TASK DESCRIPTION
Copy the lines below verbatim, starting with the line containing "The width and" and ending with the line containing "will (69, 194).", both included.

RECORD EXTRACTS
+ + + + +

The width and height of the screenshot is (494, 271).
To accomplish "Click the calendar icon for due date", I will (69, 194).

+ + + + +

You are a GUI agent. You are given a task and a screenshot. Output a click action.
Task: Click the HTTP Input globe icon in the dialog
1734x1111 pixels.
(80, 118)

+ + + + +

RESPONSE
The width and height of the screenshot is (494, 271).
To accomplish "Click the calendar icon for due date", I will (69, 194).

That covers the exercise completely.